### WORK TASK
Set down word for word each line from the one containing "446x380 pixels. Task: Click" through the end of the records, both included. Do not copy any pictures.

### PROVIDED DATA
▼▼▼

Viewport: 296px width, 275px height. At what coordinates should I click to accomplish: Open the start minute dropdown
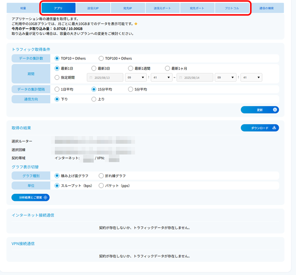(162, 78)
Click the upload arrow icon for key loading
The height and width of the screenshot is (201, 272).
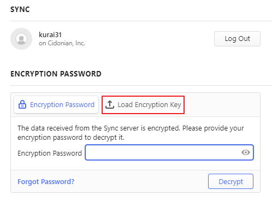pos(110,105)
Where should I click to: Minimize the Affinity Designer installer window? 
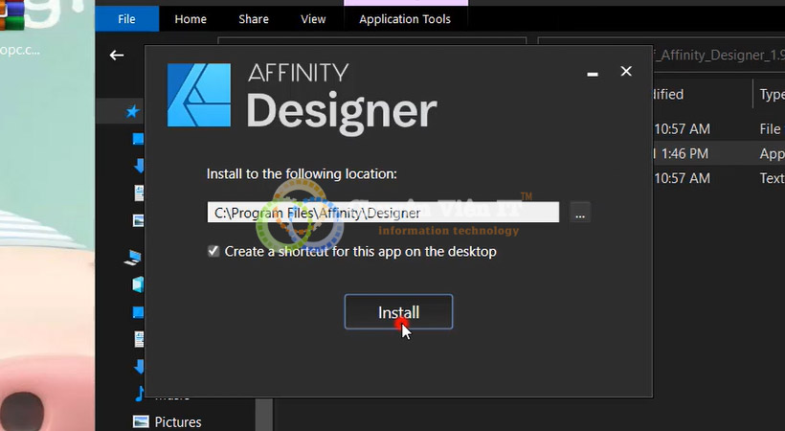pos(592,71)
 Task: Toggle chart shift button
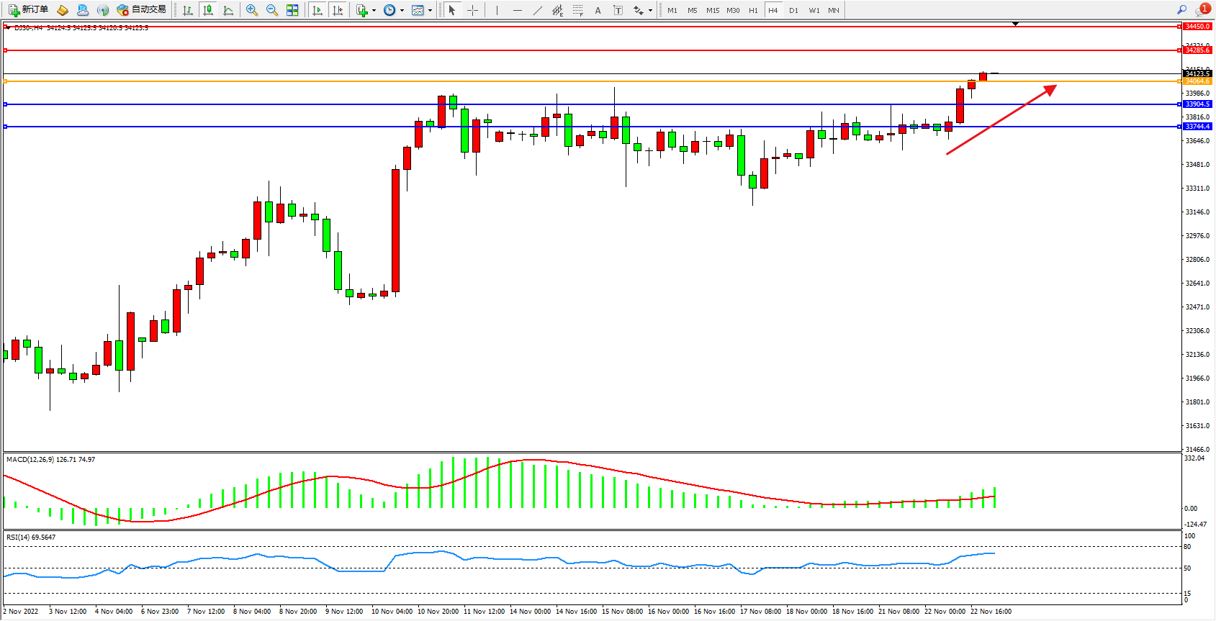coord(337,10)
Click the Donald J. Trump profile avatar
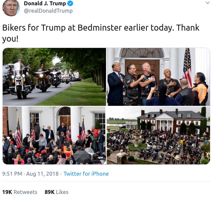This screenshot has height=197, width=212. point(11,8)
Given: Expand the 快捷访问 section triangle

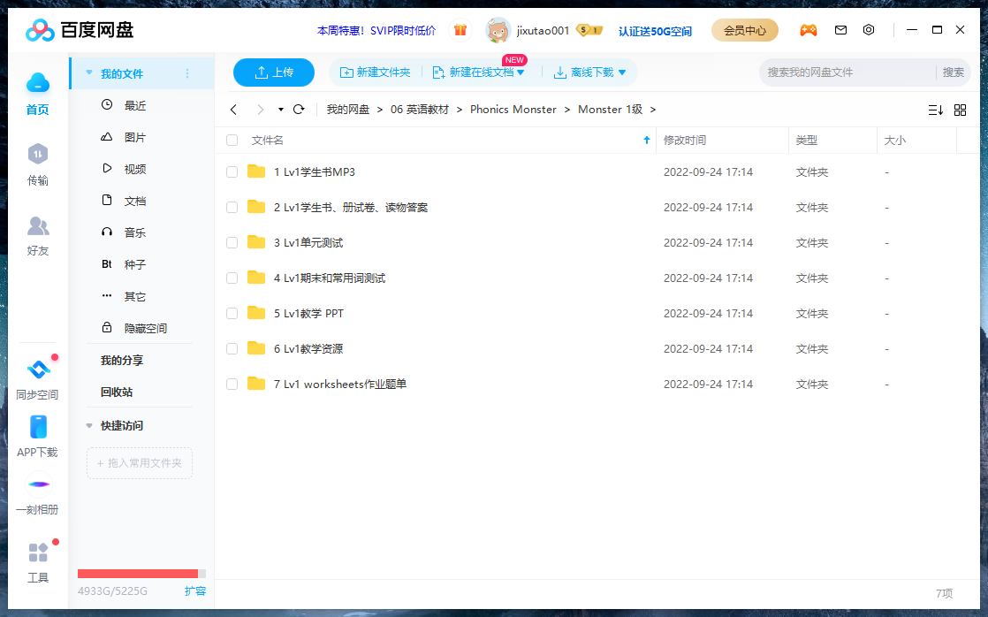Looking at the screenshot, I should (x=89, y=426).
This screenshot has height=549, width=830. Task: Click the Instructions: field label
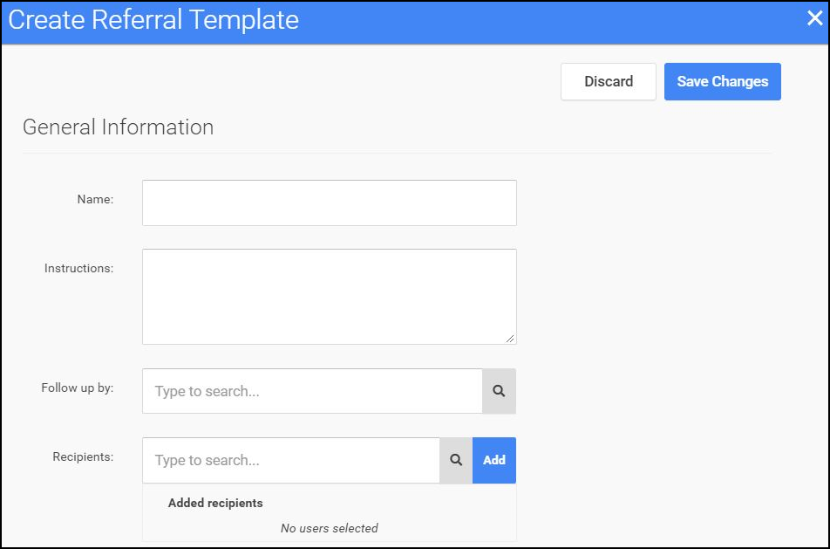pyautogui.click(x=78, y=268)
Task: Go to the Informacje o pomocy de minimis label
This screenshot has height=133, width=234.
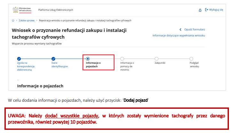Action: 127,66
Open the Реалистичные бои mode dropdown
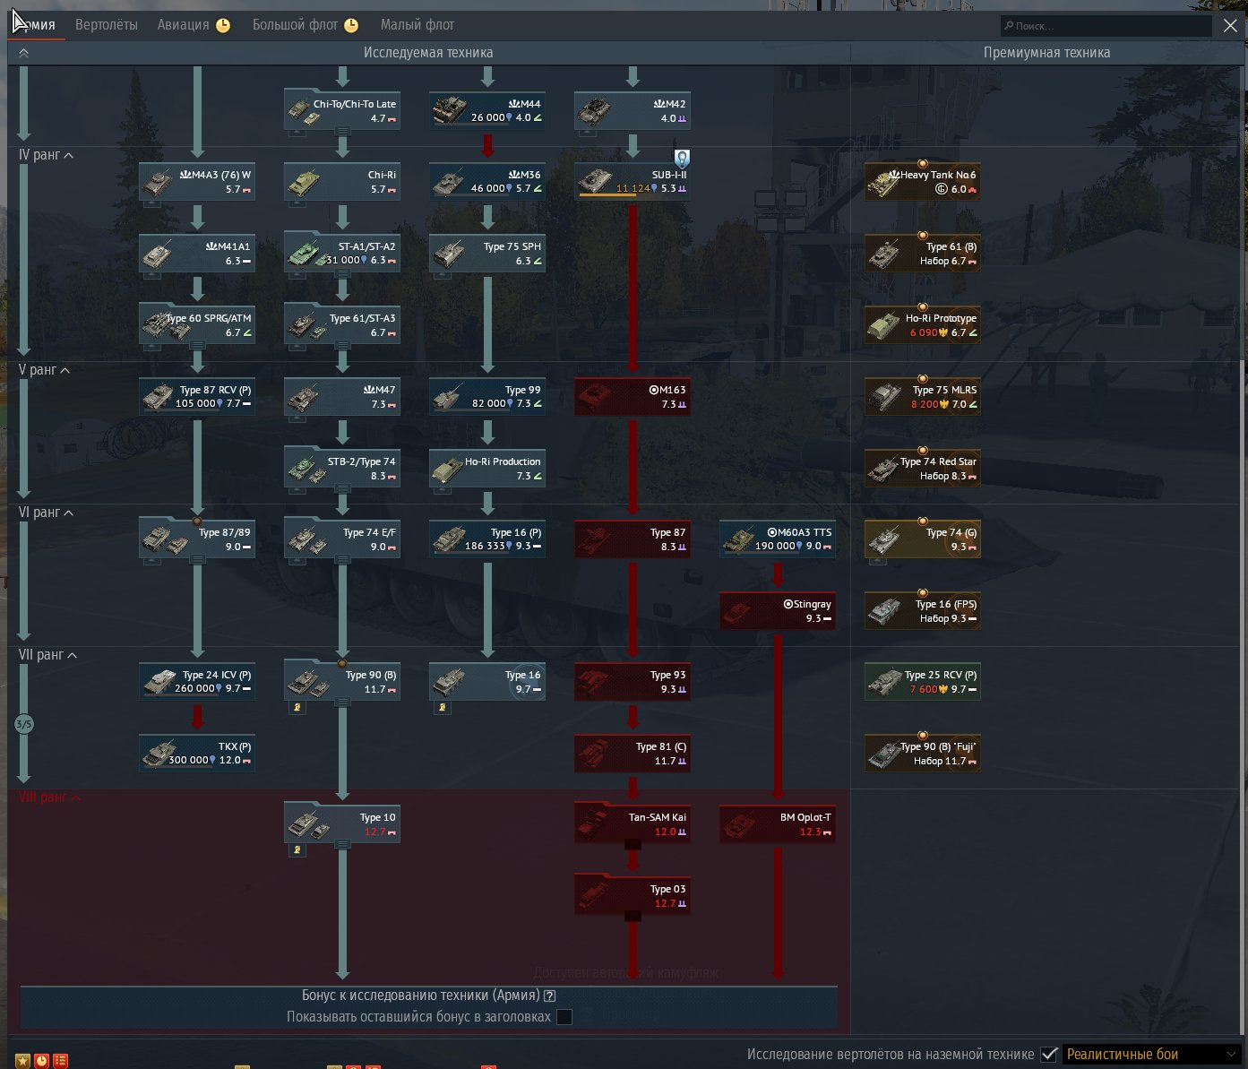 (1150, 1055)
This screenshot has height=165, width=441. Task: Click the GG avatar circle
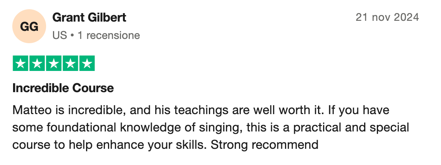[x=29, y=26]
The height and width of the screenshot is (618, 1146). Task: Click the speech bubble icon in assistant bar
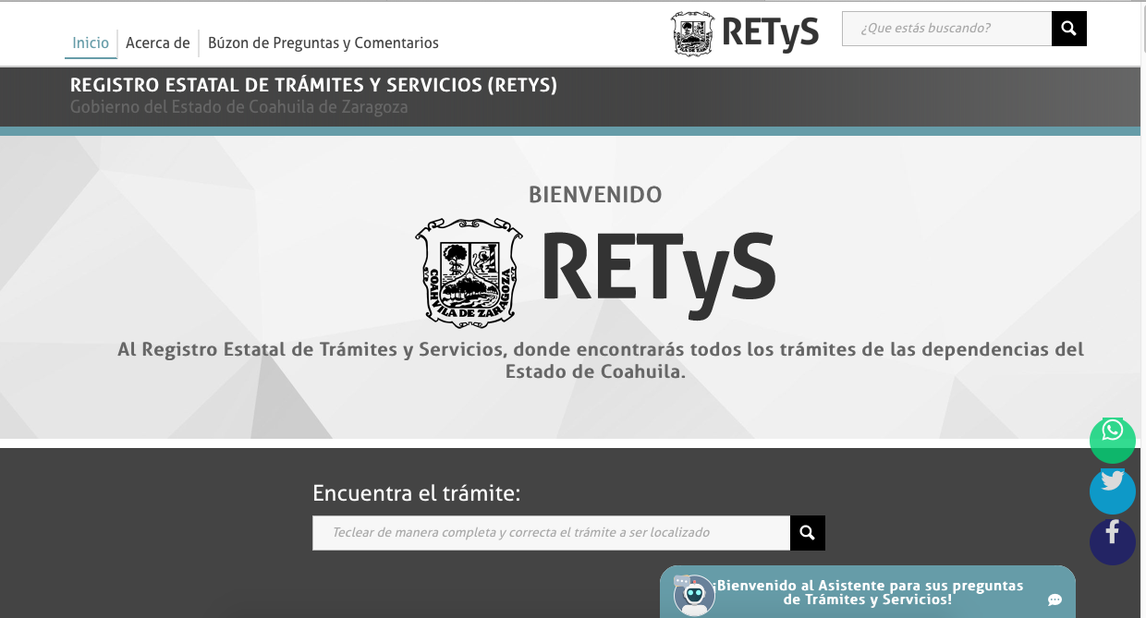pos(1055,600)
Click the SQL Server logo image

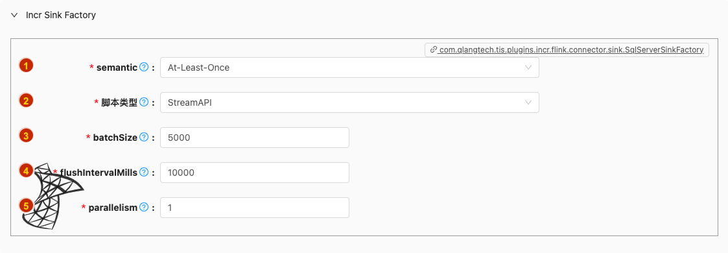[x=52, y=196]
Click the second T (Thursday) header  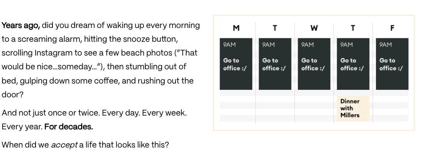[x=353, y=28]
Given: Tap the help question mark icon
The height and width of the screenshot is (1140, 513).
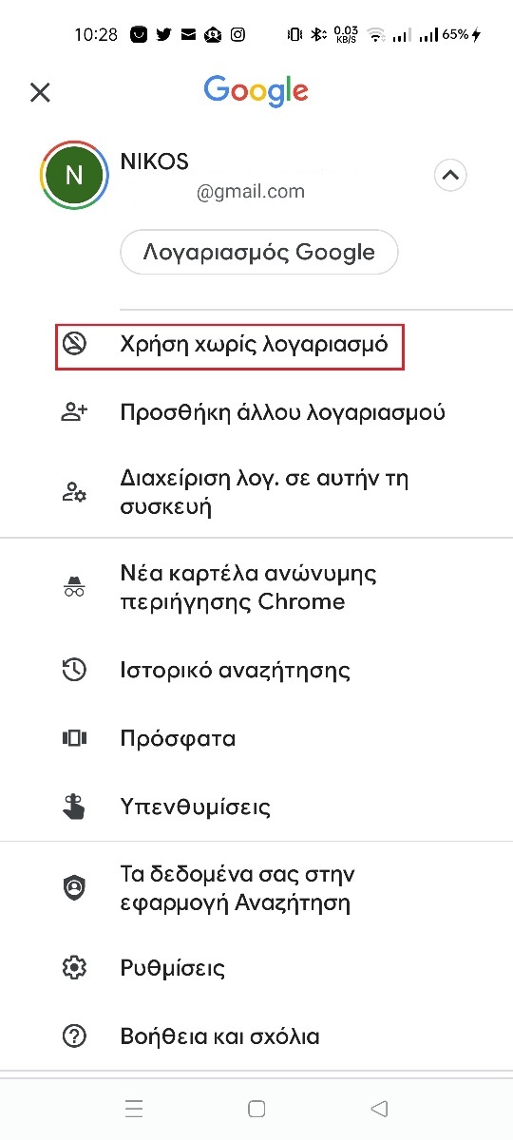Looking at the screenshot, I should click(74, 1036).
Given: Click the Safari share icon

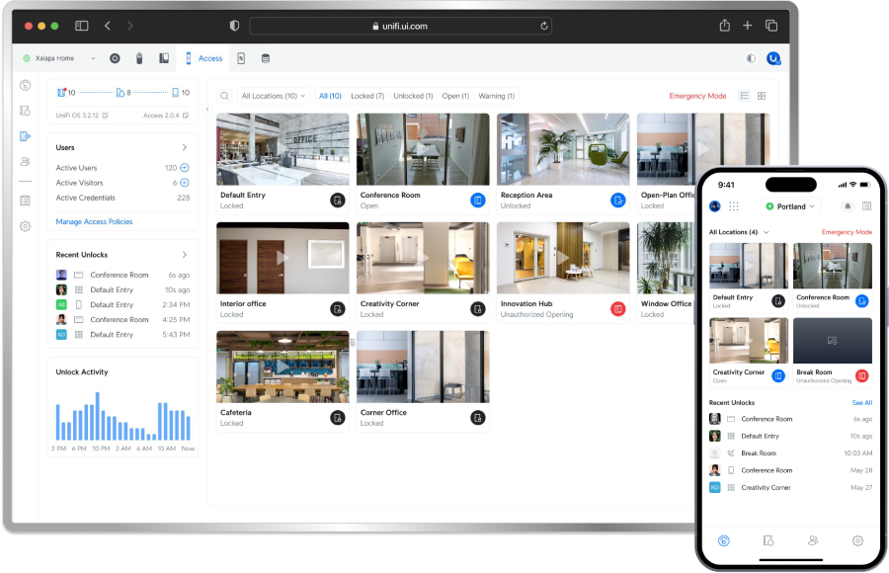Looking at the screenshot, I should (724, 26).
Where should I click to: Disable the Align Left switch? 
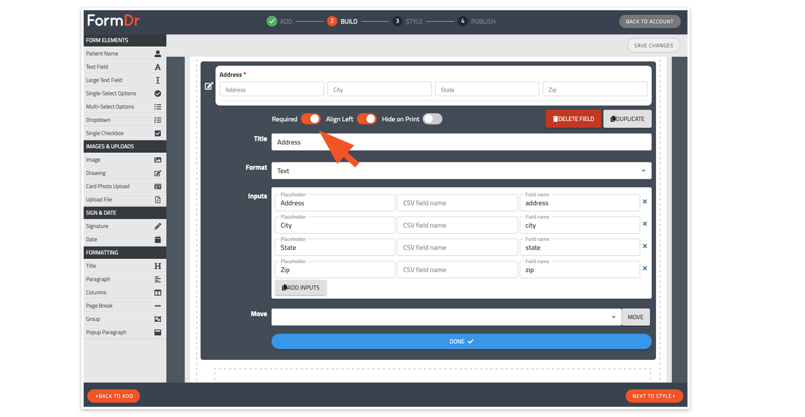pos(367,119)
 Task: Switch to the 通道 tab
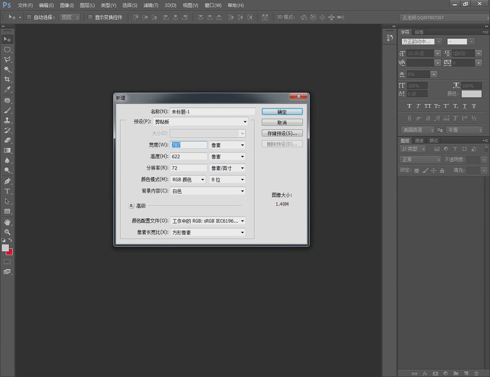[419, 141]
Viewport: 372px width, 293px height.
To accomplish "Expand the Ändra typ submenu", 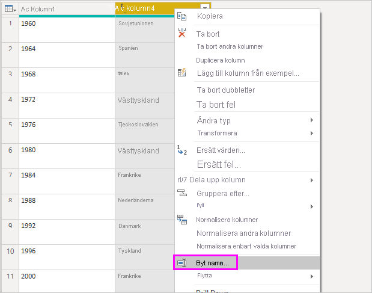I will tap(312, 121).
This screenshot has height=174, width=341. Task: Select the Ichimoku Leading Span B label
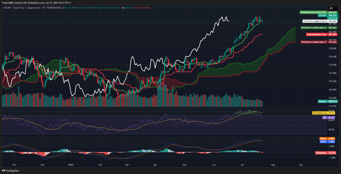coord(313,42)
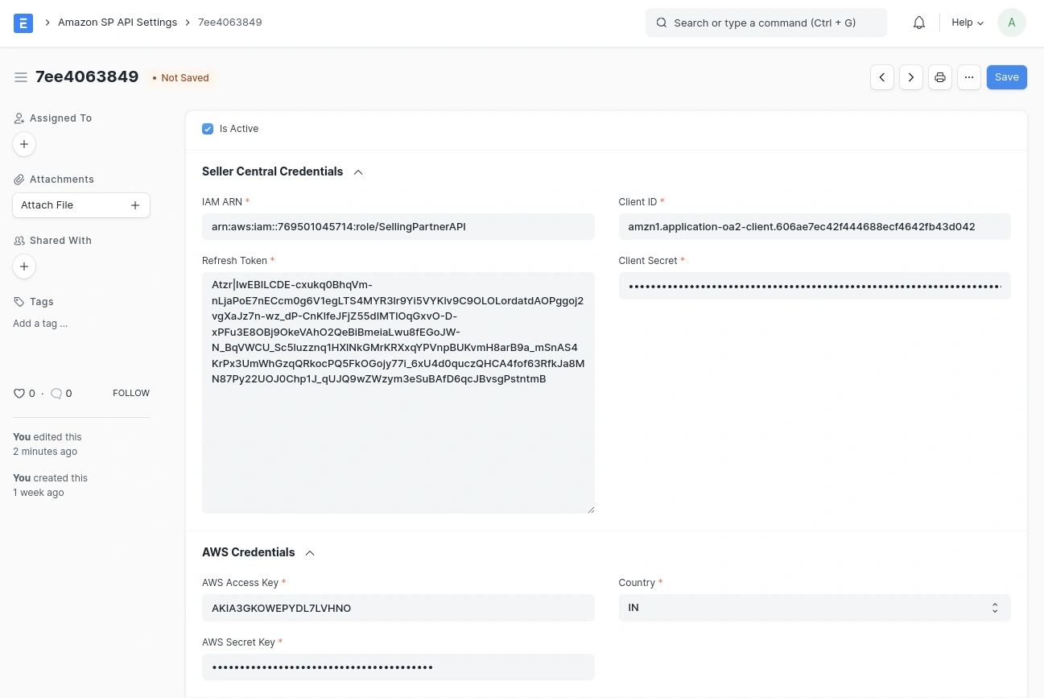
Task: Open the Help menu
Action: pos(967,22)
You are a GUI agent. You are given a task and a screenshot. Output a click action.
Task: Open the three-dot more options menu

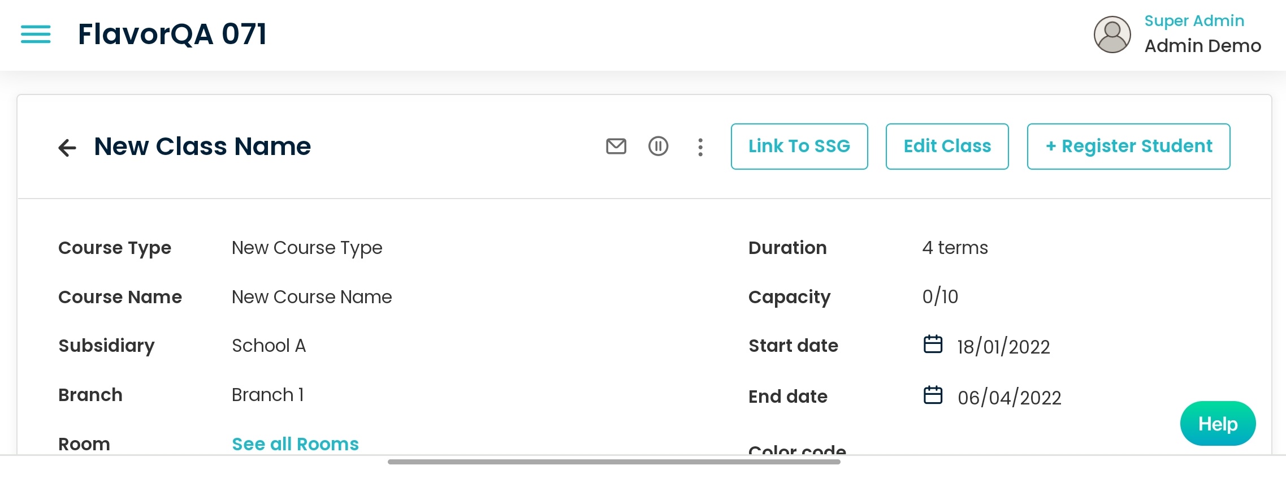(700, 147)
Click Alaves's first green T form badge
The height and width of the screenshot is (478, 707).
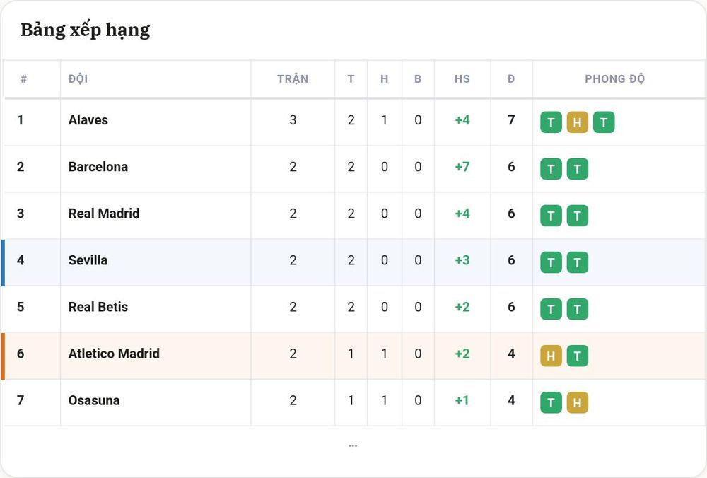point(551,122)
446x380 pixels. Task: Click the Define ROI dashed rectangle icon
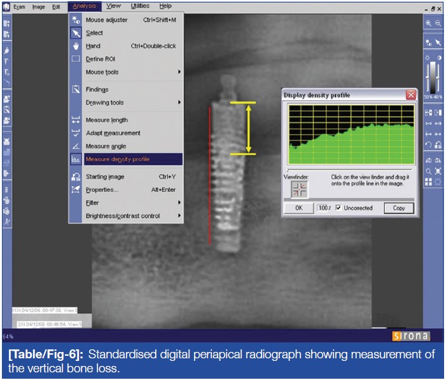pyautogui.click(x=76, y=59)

▲▲▲

### EXPECTED OUTPUT
446x380 pixels. Task: Click the Define ROI dashed rectangle icon
pyautogui.click(x=76, y=59)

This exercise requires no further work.